Joe Strummer: 10 years gone
“That was the call I’d been waiting for, because I’d had a loss of confidence,” Strummer confessed to me. “It’s hard because it’s like a car that hasn’t run for years. You think it’s never going to run, as you stand around there kicking the wheels. But with a bit of goosing and some gasoline in the carburettor… I just needed someone to pull my sleeve and say: come on!”
Strummer enlisted Genn as his co-producer, co-writer and guitarist. No stranger to booze and drugs himself, the singer initially worked around Genn’s serious heroin addiction. Together they recruited a band including guitarist Martin Slattery, bass player Scott Shields and drummer Steve ‘Smiley’ Barnard. The group was still nameless. Damien Hirst suggested “Sausage”. Strummer briefly favoured “Machine”, then “Hand Of God”, then settled on “The Mescaleros”, after a Native American Apache tribe.

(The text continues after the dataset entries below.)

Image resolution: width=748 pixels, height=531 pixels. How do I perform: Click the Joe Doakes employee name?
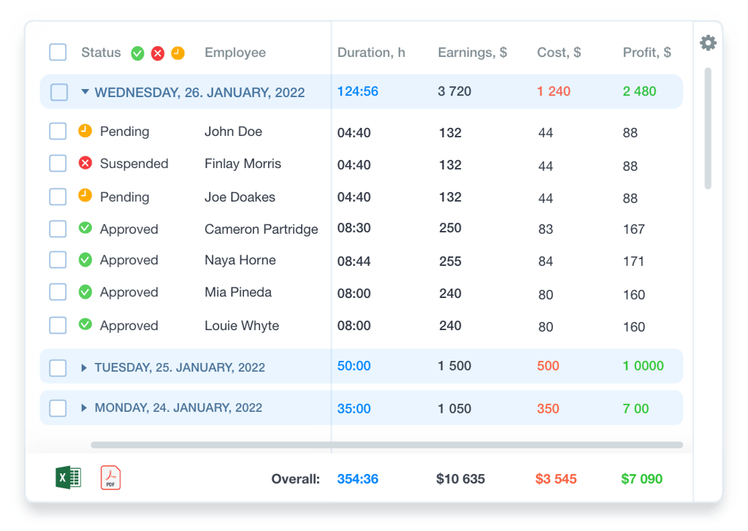[240, 197]
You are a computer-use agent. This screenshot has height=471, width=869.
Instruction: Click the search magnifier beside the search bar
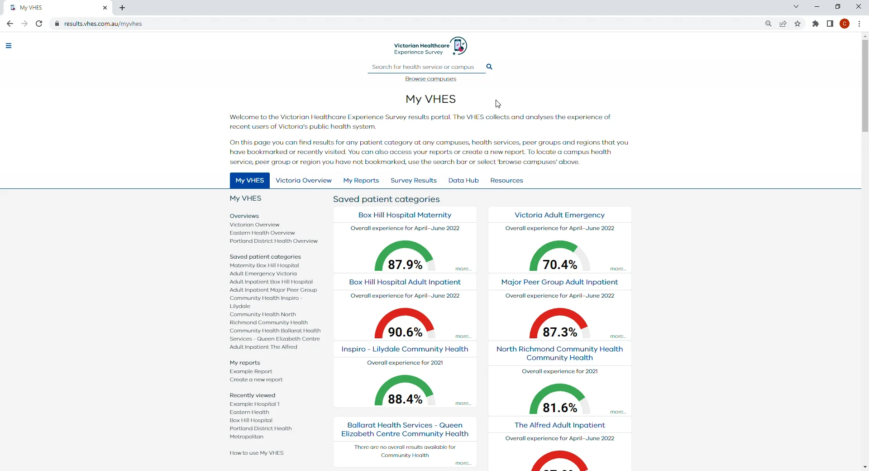(x=489, y=67)
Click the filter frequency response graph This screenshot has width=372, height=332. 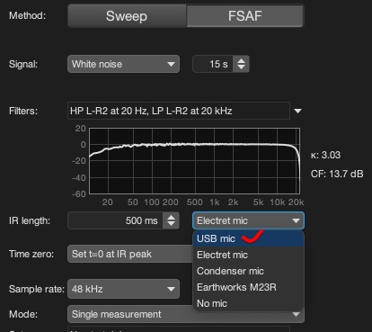point(194,161)
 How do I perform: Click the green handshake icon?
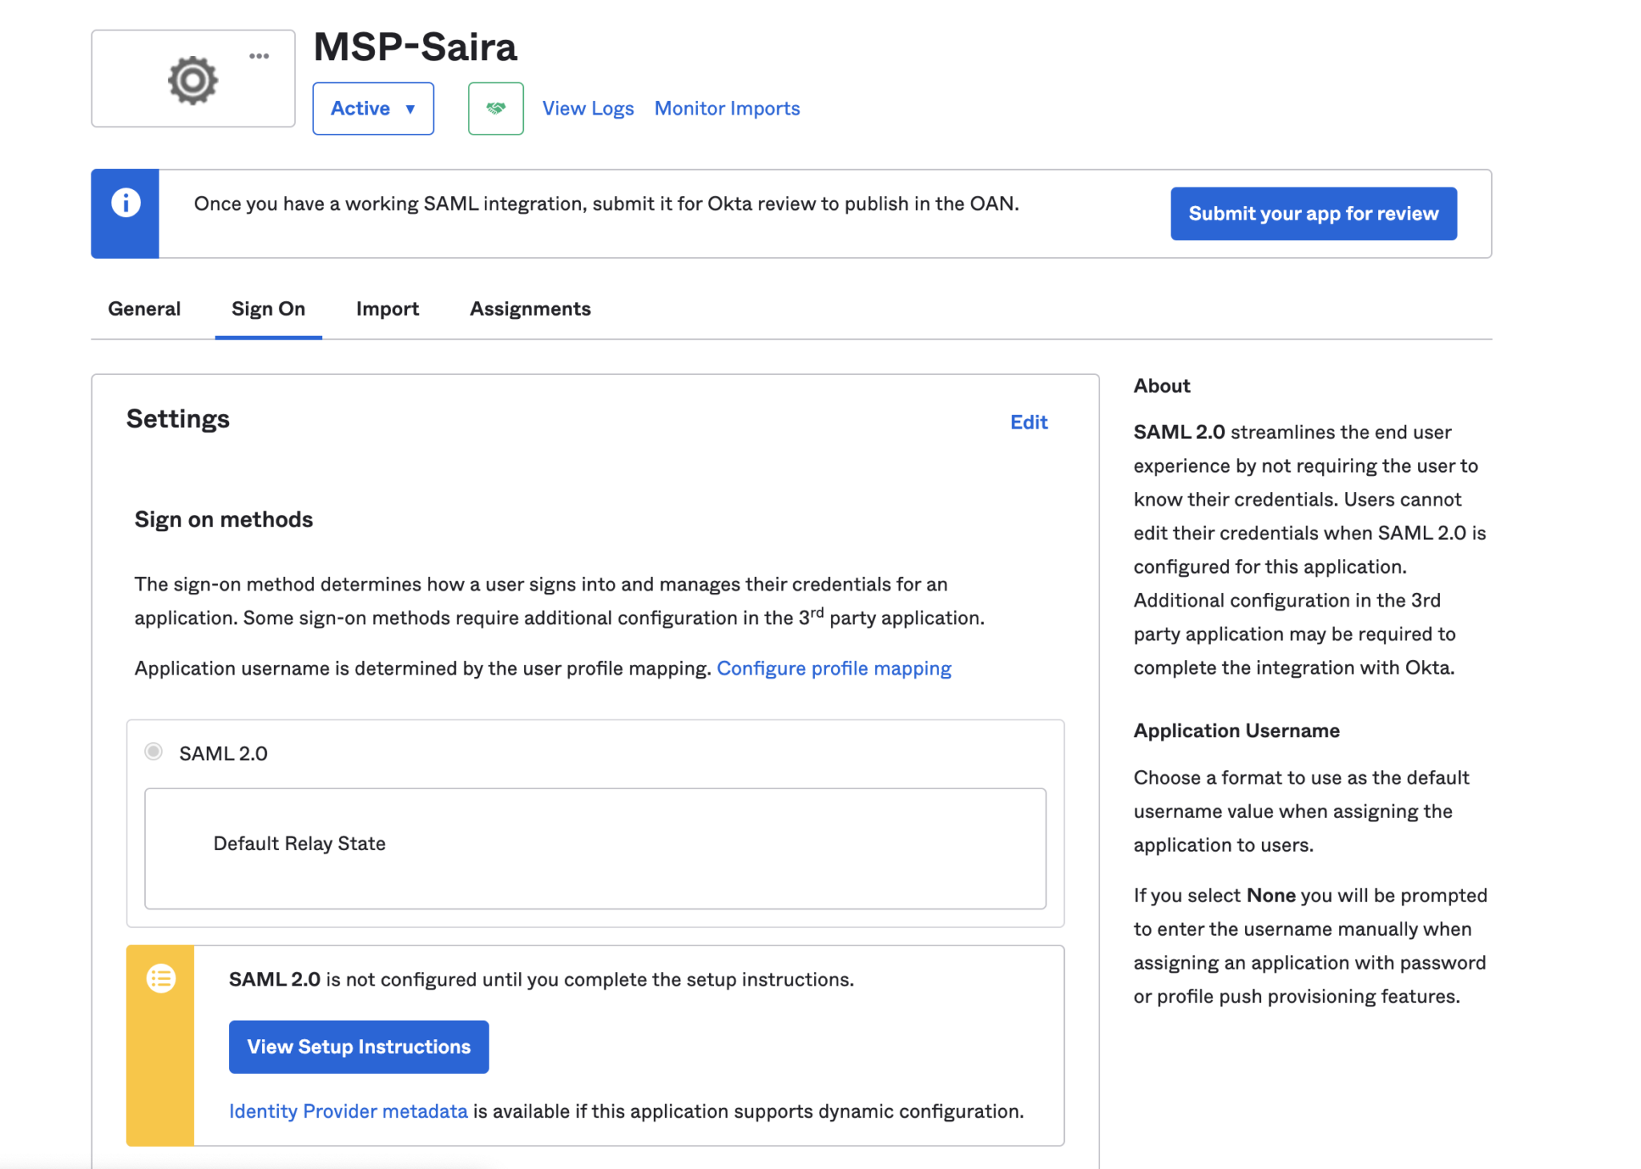(x=495, y=108)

Recorded in a boozy, flag-draped “spliff bunker” in North London, the first Mescaleros album was completed in early 1999. Strummer then began the dispiriting business of shopping it to British record companies. Reaction was lukewarm. Even avowed Clash fans like Creation boss Alan McGee turned the former punk legend down. In the end, it was the US label Hellcat, run by Tim Armstrong of arena-punk veterans Rancid, who gave Strummer his break with a generous one-album deal worth $250,000. In Britain the album was licensed by Mercury after recording. “Nobody would sign me in Europe,” Strummer told me glumly.
“I understand why because a record executive doesn’t really want to stick his neck out in this day and age. I’d been out of fashion, and this is a pretty brutal island. The press are pretty harsh.”
The Mescaleros played their first gig in June 1999 at the Leadmill in Genn’s native Sheffield. Reviews were generally positive, partly reflecting the huge legacy of goodwill towards Strummer, who dropped several Clash songs into the set.
The band’s debut album, Rock Art And The X-Ray Style, was finally released in October. Inside the pink cave-painting sleeve design by Damien Hirst were Clash‑style rockers like Tony Adams, alongside more adventurous worldbeat experiments like Yalla Yalla and the blissful Willesden To Cricklewood. Reviews were mixed, but mostly encouraging. As The Mescaleros toured Europe, America, Japan and Australia, the album went on to sell a respectable 150,000 copies.